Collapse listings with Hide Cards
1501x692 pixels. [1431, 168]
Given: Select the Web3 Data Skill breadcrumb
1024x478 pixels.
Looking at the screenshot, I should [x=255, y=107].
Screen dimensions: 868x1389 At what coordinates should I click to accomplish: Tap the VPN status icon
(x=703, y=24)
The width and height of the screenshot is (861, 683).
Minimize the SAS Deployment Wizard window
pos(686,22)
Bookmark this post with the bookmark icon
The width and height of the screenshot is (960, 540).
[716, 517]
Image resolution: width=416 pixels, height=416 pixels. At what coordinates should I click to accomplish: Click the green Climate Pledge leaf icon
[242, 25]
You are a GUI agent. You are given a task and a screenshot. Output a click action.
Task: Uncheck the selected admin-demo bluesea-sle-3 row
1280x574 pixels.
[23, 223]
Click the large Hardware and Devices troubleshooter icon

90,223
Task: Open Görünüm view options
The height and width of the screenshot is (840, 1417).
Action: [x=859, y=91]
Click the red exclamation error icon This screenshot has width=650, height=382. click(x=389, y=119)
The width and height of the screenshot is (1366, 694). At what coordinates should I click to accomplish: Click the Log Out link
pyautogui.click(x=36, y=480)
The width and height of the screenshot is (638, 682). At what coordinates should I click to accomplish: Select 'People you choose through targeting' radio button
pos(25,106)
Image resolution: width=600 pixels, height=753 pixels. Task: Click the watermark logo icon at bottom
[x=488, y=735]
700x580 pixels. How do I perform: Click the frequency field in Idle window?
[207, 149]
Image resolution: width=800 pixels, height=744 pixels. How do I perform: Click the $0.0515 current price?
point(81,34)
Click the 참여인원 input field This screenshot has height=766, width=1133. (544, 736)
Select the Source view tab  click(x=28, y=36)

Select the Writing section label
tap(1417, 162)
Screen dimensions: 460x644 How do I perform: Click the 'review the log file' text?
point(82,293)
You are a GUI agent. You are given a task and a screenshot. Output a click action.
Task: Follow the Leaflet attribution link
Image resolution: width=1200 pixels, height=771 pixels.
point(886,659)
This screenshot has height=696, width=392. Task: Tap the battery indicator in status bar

+++

- Directions for this task -
Retype the records above in full, with no differences.

- Response -
Collapse listings with Hide Cards
1501x692 pixels. [1431, 168]
Given: Select the Web3 Data Skill breadcrumb
1024x478 pixels.
Looking at the screenshot, I should [x=255, y=107].
Screen dimensions: 868x1389 At what coordinates should I click to accomplish: Tap the VPN status icon
(x=703, y=24)
The width and height of the screenshot is (861, 683).
Minimize the SAS Deployment Wizard window
pos(686,22)
Bookmark this post with the bookmark icon
The width and height of the screenshot is (960, 540).
[716, 517]
Image resolution: width=416 pixels, height=416 pixels. At what coordinates should I click to accomplish: Click the green Climate Pledge leaf icon
[242, 25]
You are a GUI agent. You are given a task and a screenshot. Output a click action.
Task: Uncheck the selected admin-demo bluesea-sle-3 row
1280x574 pixels.
[23, 223]
Click the large Hardware and Devices troubleshooter icon

90,223
Task: Open Görünüm view options
The height and width of the screenshot is (840, 1417).
Action: [x=859, y=91]
Click the red exclamation error icon This screenshot has width=650, height=382. click(x=389, y=119)
The width and height of the screenshot is (1366, 694). At what coordinates should I click to accomplish: Click the Log Out link
pyautogui.click(x=36, y=480)
The width and height of the screenshot is (638, 682). At what coordinates should I click to accomplish: Select 'People you choose through targeting' radio button
pos(25,106)
Image resolution: width=600 pixels, height=753 pixels. Task: Click the watermark logo icon at bottom
[x=488, y=735]
700x580 pixels. How do I perform: Click the frequency field in Idle window?
[207, 149]
Image resolution: width=800 pixels, height=744 pixels. How do I perform: Click the $0.0515 current price?
point(81,34)
Click the 참여인원 input field This screenshot has height=766, width=1133. (544, 736)
Select the Source view tab  click(x=28, y=36)

Select the Writing section label
tap(1417, 162)
Screen dimensions: 460x644 How do I perform: Click the 'review the log file' text?
point(82,293)
You are a GUI agent. You are given a task and a screenshot. Output a click action.
Task: Follow the Leaflet attribution link
Image resolution: width=1200 pixels, height=771 pixels.
point(886,659)
This screenshot has height=696, width=392. Task: Tap the battery indicator in status bar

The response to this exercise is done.